> [PASSAGE]:

# # # # # # #

A demolition site surrounded by a metal fence. A bulldozer is on-site and smashing debris down to reduce its size.
Bert Johnson
/
Mountain West News Bureau
The site of the former 7-11 Motor Lodge, which was torn down to make way for the Neon Line District, in Reno, Nev.

Building new affordable housing takes time, but knocking it down can happen practically overnight.

Chris Cox and his brother Ronald have been living in a weekly motel near downtown since last summer. But life here is no vacation. The building is more than 70 years old and it’s falling apart.

“The walls are filthy. They didn’t bother to clean it,” Chris said, gesturing around their shared room.

“This bed’s got pee on it,” added Ronald. “On the other side of the mattress.”

Part I: Better to be in shelter

They used to live in a three-bedroom house, but they were evicted during the pandemic. Since then, the Cox brothers have struggled to navigate the bureaucracy of government housing assistance.

# # # # # # #

> [Stored data entries]:
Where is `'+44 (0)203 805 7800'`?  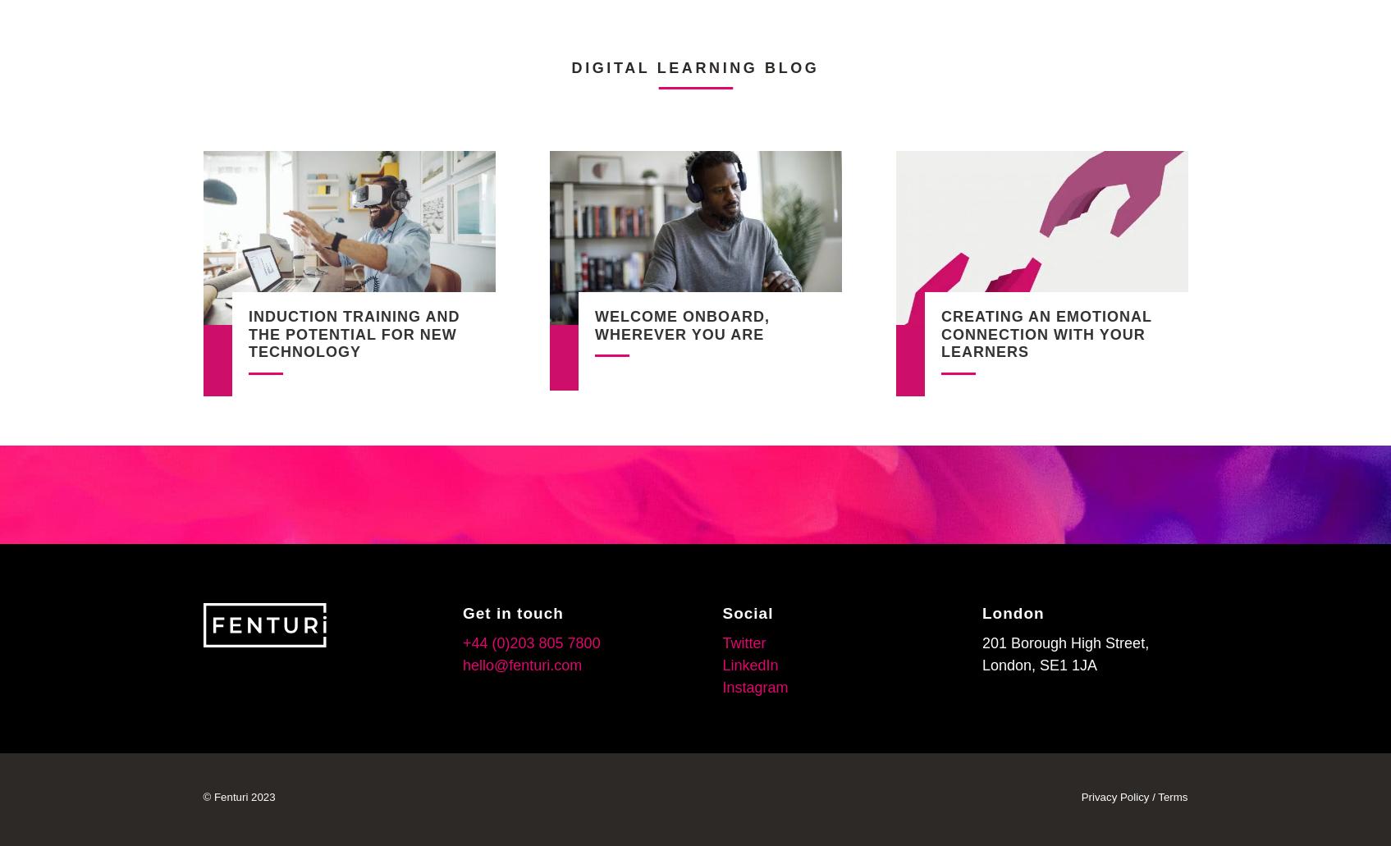 '+44 (0)203 805 7800' is located at coordinates (530, 642).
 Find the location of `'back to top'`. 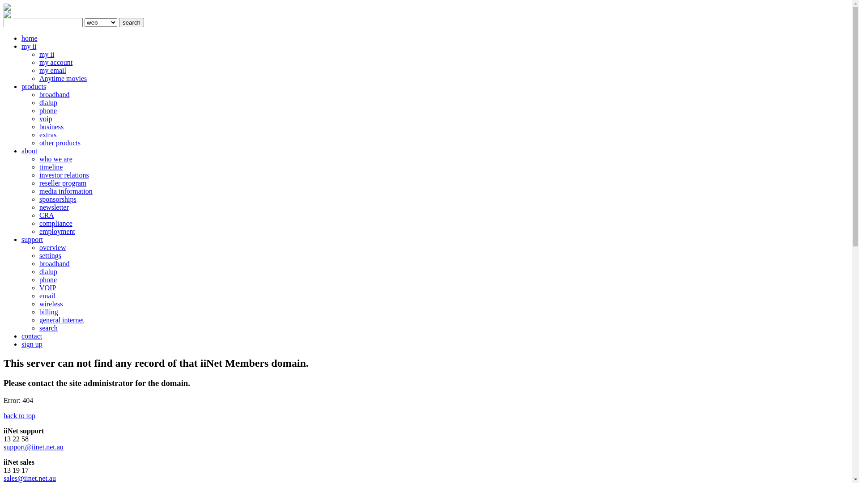

'back to top' is located at coordinates (19, 416).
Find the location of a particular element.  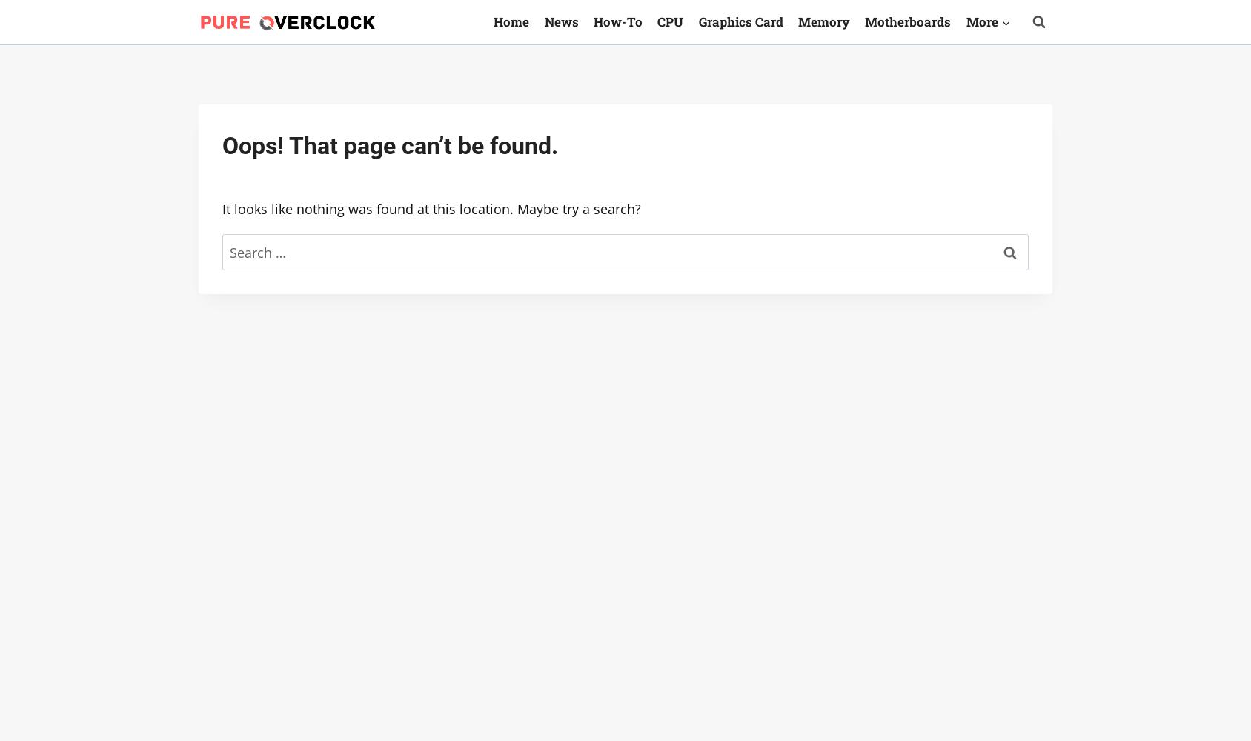

'It looks like nothing was found at this location. Maybe try a search?' is located at coordinates (431, 209).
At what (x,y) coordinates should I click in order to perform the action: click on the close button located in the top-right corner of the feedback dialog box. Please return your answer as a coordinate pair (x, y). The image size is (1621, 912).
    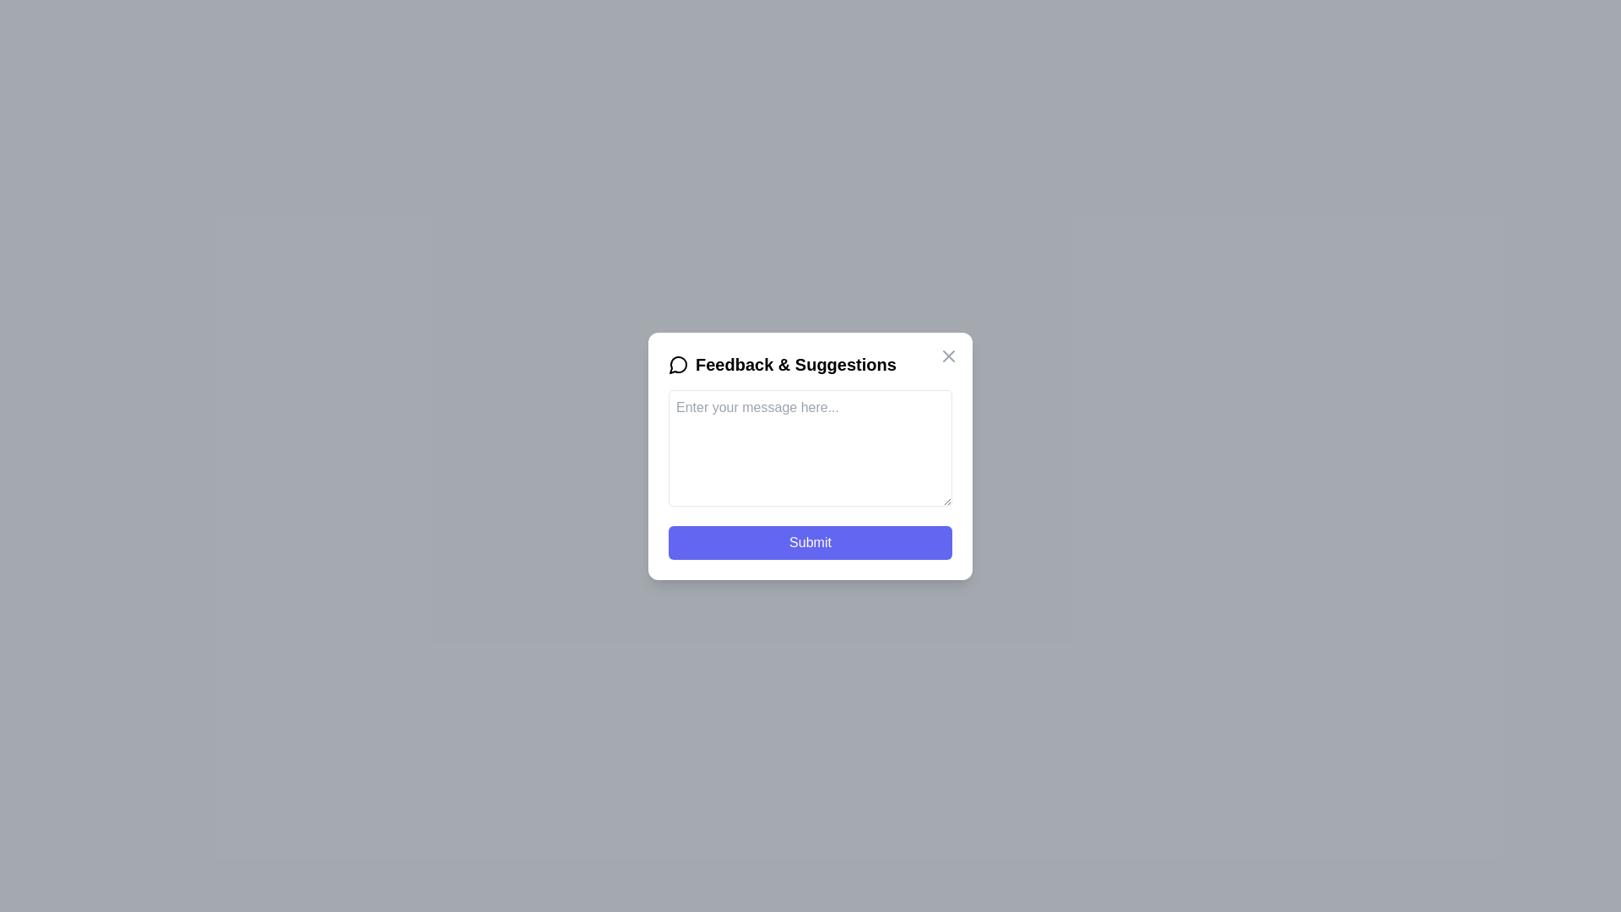
    Looking at the image, I should click on (948, 355).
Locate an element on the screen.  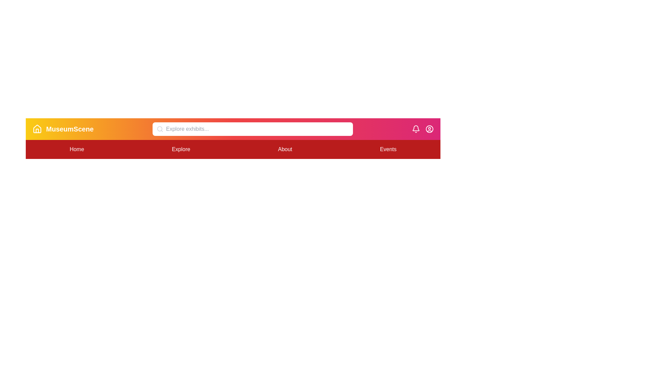
the 'UserCircle' icon to access user profile options is located at coordinates (429, 129).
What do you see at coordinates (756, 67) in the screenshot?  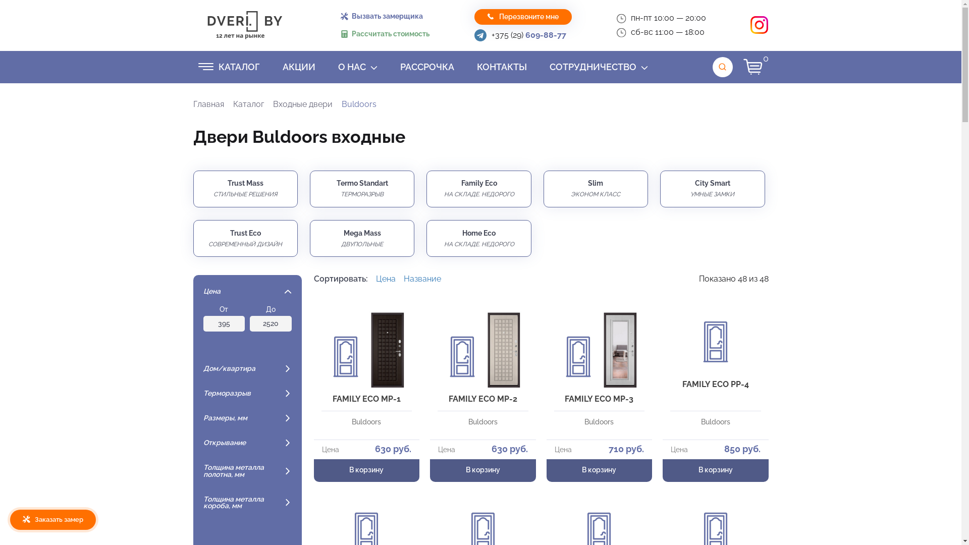 I see `'0'` at bounding box center [756, 67].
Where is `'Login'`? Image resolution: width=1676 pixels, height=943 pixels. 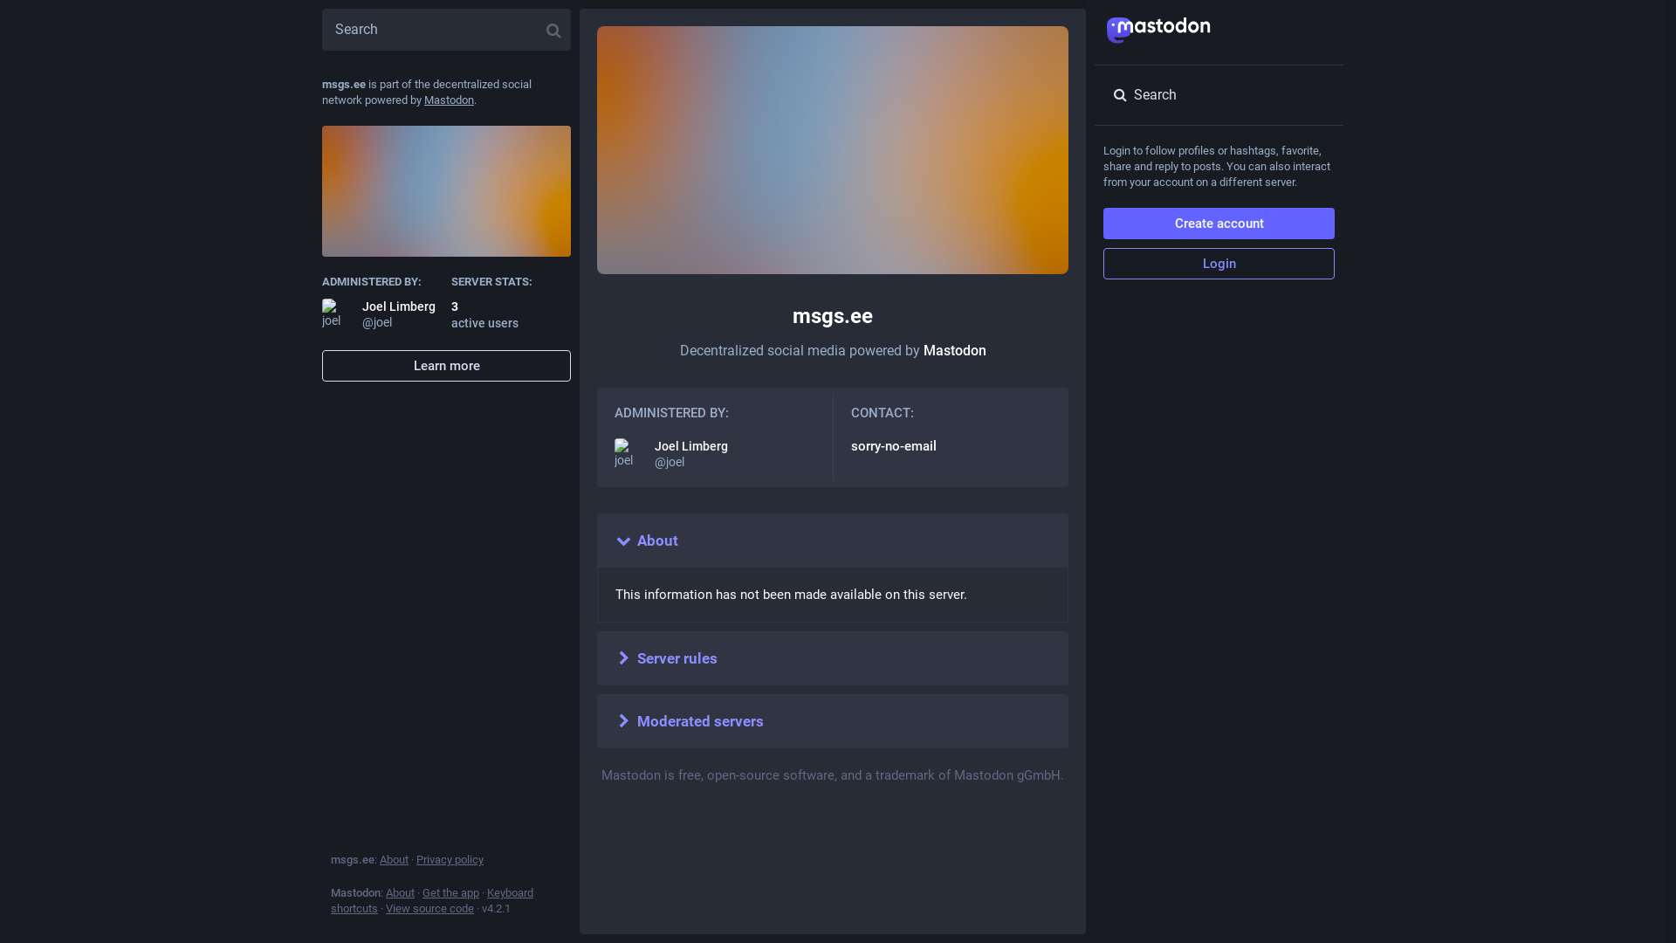
'Login' is located at coordinates (1218, 263).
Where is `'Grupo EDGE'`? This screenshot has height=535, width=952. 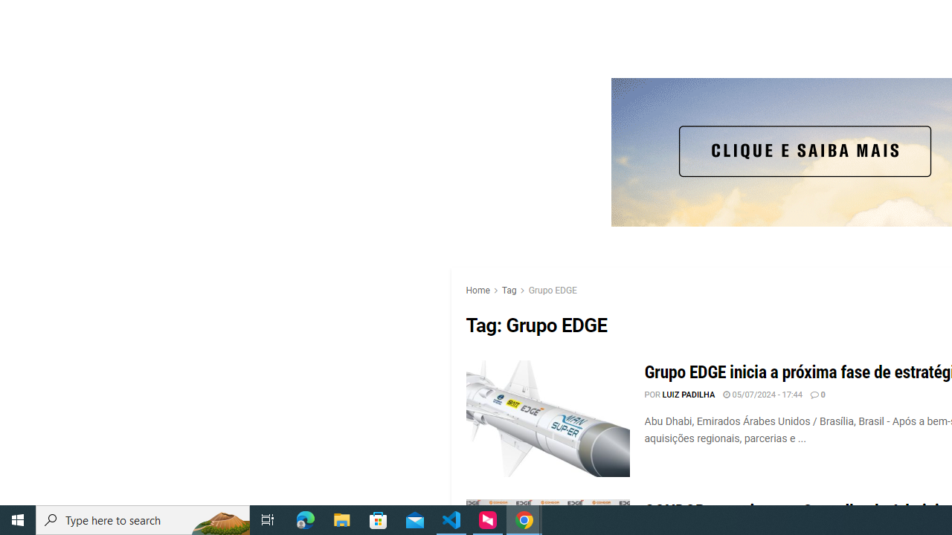
'Grupo EDGE' is located at coordinates (552, 290).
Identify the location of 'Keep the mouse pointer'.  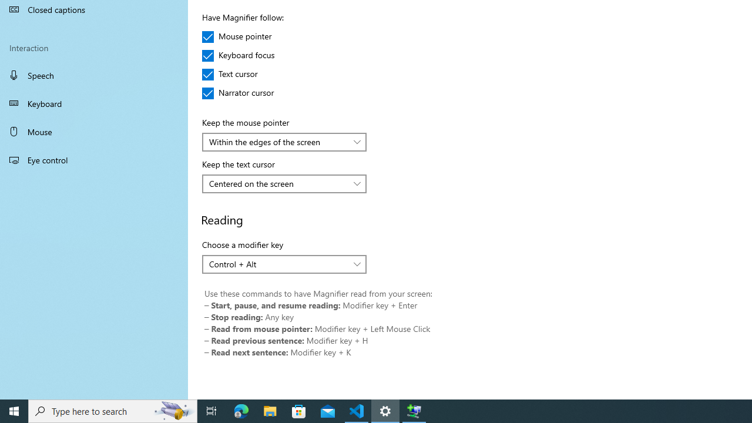
(284, 141).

# # # # # # #

> [EXERCISES]:
1. Rename "motel" as "lodge" in everything from "A demolition site" down to "their shared room." in the Reno housing article, and give that portion back with the change made.
2. Take the Reno housing article further by writing on from its final sentence.
The listing above is separate material, unrelated to the Reno housing article.

> [EXPECTED OUTPUTS]:
1.
A demolition site surrounded by a metal fence. A bulldozer is on-site and smashing debris down to reduce its size.
Bert Johnson
/
Mountain West News Bureau
The site of the former 7-11 Motor Lodge, which was torn down to make way for the Neon Line District, in Reno, Nev.

Building new affordable housing takes time, but knocking it down can happen practically overnight.

Chris Cox and his brother Ronald have been living in a weekly lodge near downtown since last summer. But life here is no vacation. The building is more than 70 years old and it’s falling apart.

“The walls are filthy. They didn’t bother to clean it,” Chris said, gesturing around their shared room.

2.
Experts call these weekly motels “naturally occurring affordable housing,” because they aren’t supported by public subsidies. But they’re getting scarcer in Reno. On the other side of town, a developer is knocking them down to make way for the redevelopment of downtown. Meanwhile, Reno renters are being squeezed by a housing affordability crisis caused by rapid population growth that’s outpacing home construction and local wages.

The motel room where the Cox brothers live isn’t just unpleasant, it’s unsafe. One day in early September, Ronald tripped on a crack between the carpet and the linoleum in the kitchenette.

“Down to the floor I went,” he said. “I knew instantly that my hip was broke.”

Months later, he’s still recovering from the fall. But even after the accident, Cox and his brother say the motel’s owner hasn’t done anything to make their room safer. They’d complain, but they can’t risk another eviction.

High demand for affordable housing and a limited supply means there are long waitlists – even at some of the motels. Chris says they’d move on if they could.

“It would cost us a lot of money – more than we make total – just to move out of Reno,” he said. “But then if you got no money and you don’t know where you’re going, then what do you do?”

Chris Cox stands on the left side of the frame, next to his brother Ronald.
Bert Johnson
/
Mountain West News Bureau
Chris Cox (left) and his brother Ronald have been living in a weekly motel for six months. They’d move on, but they can’t afford to leave town.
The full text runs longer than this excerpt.